(Document segment)

Pediatricians Urge Limits to Junk Food Ads on TV

Commercials for fast food and junk food should be banned during children’s TV programming because they are helping to make kids fat, says the leading pediatricians group.

As the Los Angeles Times reports, the American Academy of Pediatrics has issued a statement saying TV, cell phones and other media are partly to blame for child and adolescent obesity. The academy wants doctors to ask Congress and regulators to stop junk-food advertisers from pushing their products on children, and urges pediatricians to ask parents if their kids are spending too much time in front of a screen.

Noting that obesity among American youths has doubled in the past three decades, the academy says TV viewing contributes to the problem by replacing physical activity, promoting poor dietary habits through programs and ads, and by interfering with normal sleep.

The academy, pointing out that $4.2 billion is spent annually on fast-food marketing, cited studies that show TV ads can lead children to crave high-fat and high-sugar foods.

For example, one study of 50,000 commercials on 170 top-rated TV shows found that 98 percent of food ads watched by children ages 2 to 11, and 90 percent of food ads seen by teenagers, are for foods high in fat, sugar and sodium, and low in nutrients.

Putting a TV in a child’s bedroom is a particularly bad idea, the academy said. Teenagers with a bedroom TV have been found to spend comparatively more time watching TV and less time being physically active, and develop worse dietary habits.

(End Document segment)
(Supplied material)

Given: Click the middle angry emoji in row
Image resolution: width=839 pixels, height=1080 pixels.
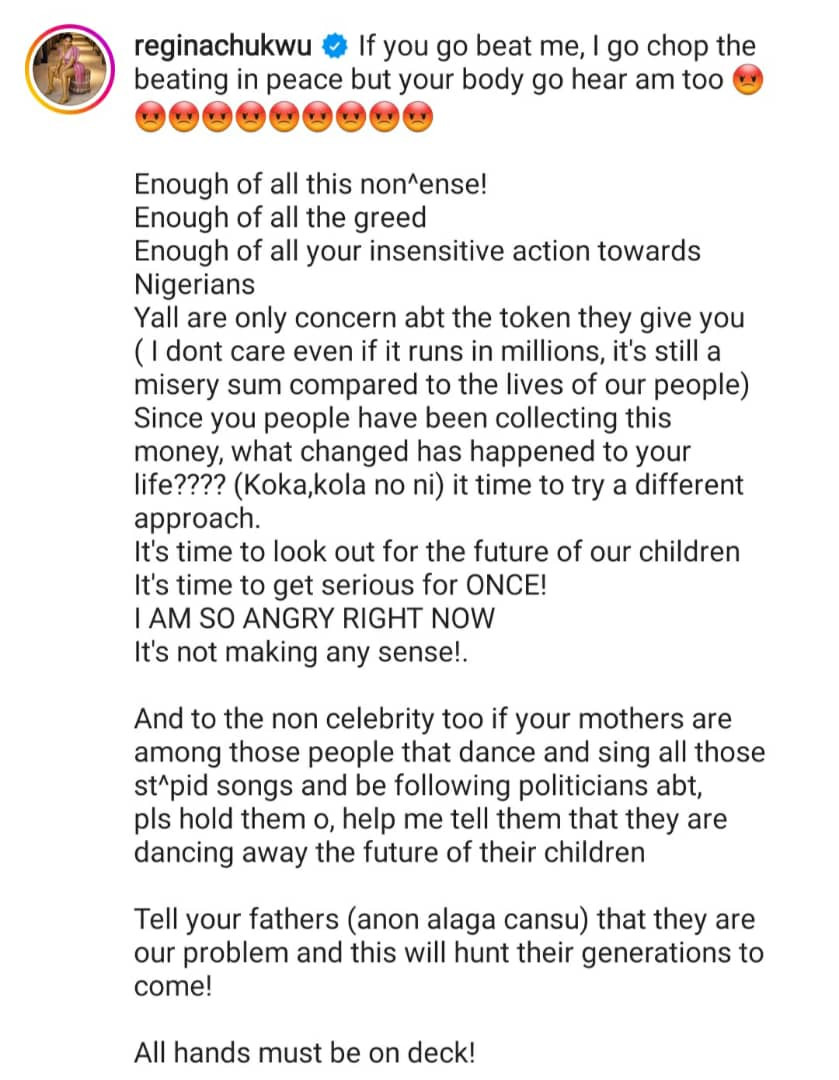Looking at the screenshot, I should pos(284,116).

(End Supplied material)

Task brief => Revise the part of the article on junk food ads that opens with the words "The academy, pointing" and closes with "and high-sugar foods.", replacing "annually" with "each year". You can set the material aside.

Result below =>
The academy, pointing out that $4.2 billion is spent each year on fast-food marketing, cited studies that show TV ads can lead children to crave high-fat and high-sugar foods.